Rewrite the listing below with "checkbox" swapped for "toggle" and everything else left as it is, omitting the pictures.

Dataset excerpt

## BEGIN

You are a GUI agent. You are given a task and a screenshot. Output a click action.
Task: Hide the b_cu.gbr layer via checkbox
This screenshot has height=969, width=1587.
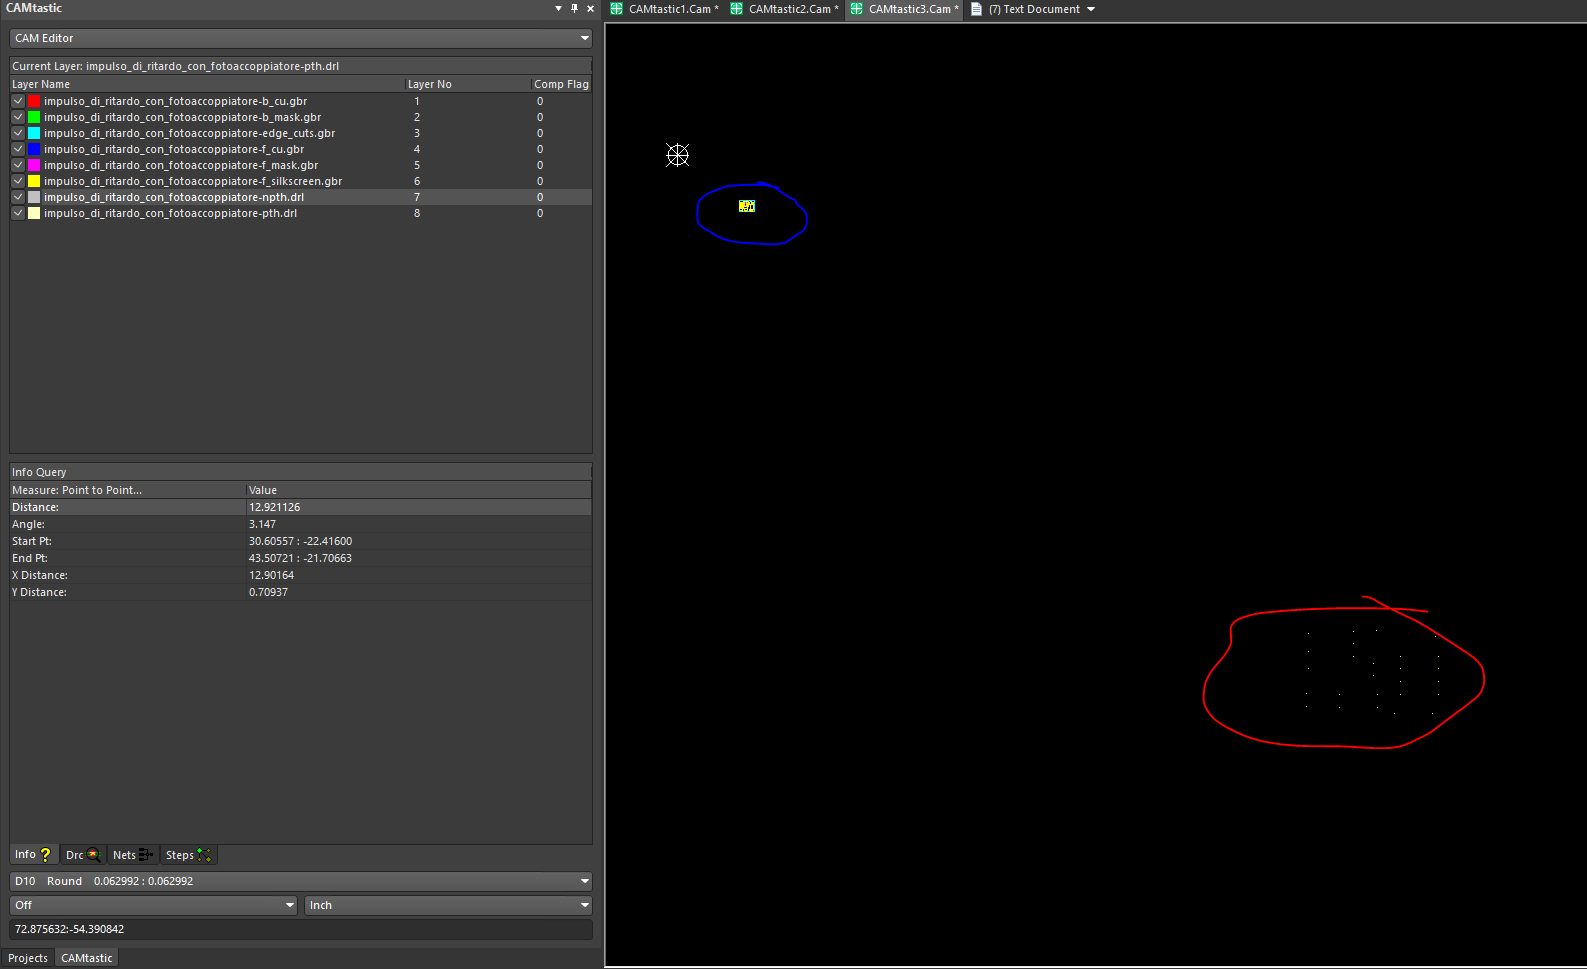tap(18, 101)
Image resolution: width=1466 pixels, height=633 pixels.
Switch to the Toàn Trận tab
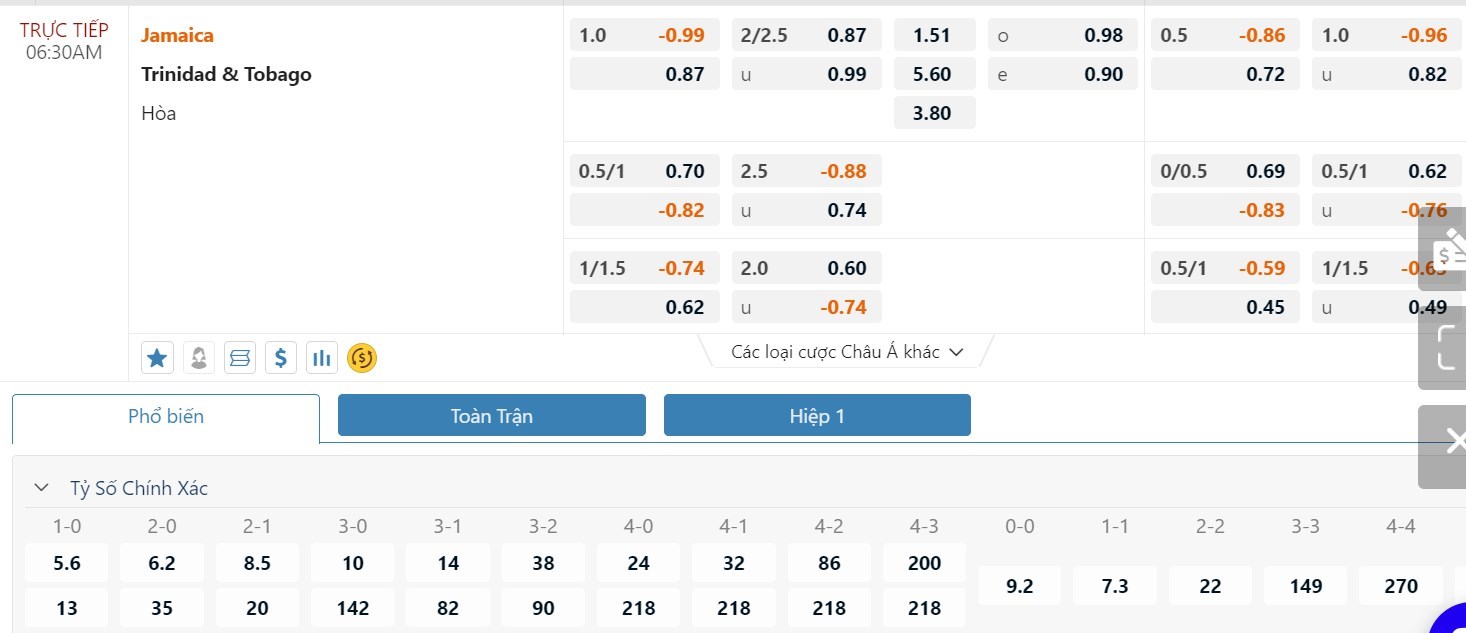[491, 416]
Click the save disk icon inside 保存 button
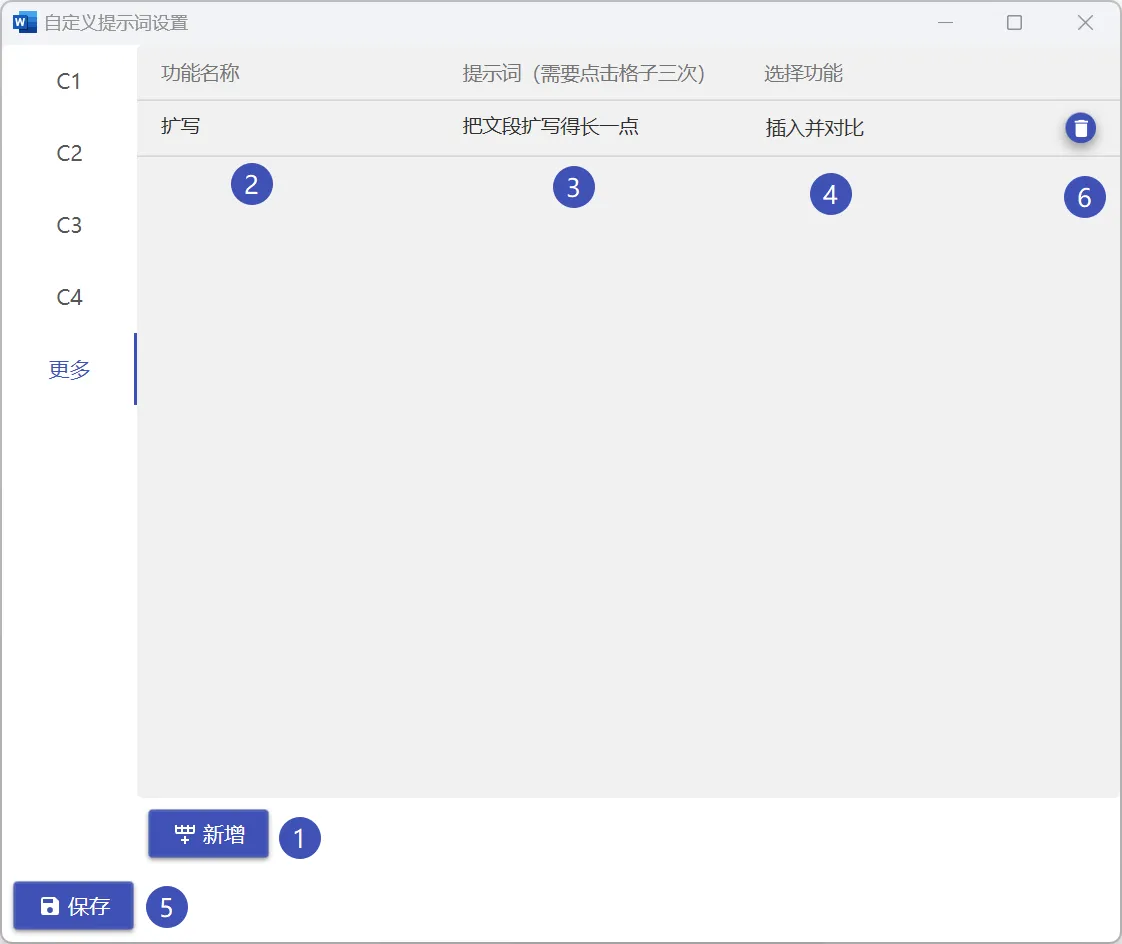This screenshot has width=1122, height=944. point(48,905)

## END

REPLY
You are a GUI agent. You are given a task and a screenshot. Output a click action.
Task: Hide the b_cu.gbr layer via toggle
This screenshot has height=969, width=1587.
tap(18, 101)
Image resolution: width=1466 pixels, height=633 pixels.
Switch to the Toàn Trận tab
[491, 416]
Click the save disk icon inside 保存 button
This screenshot has width=1122, height=944. point(48,905)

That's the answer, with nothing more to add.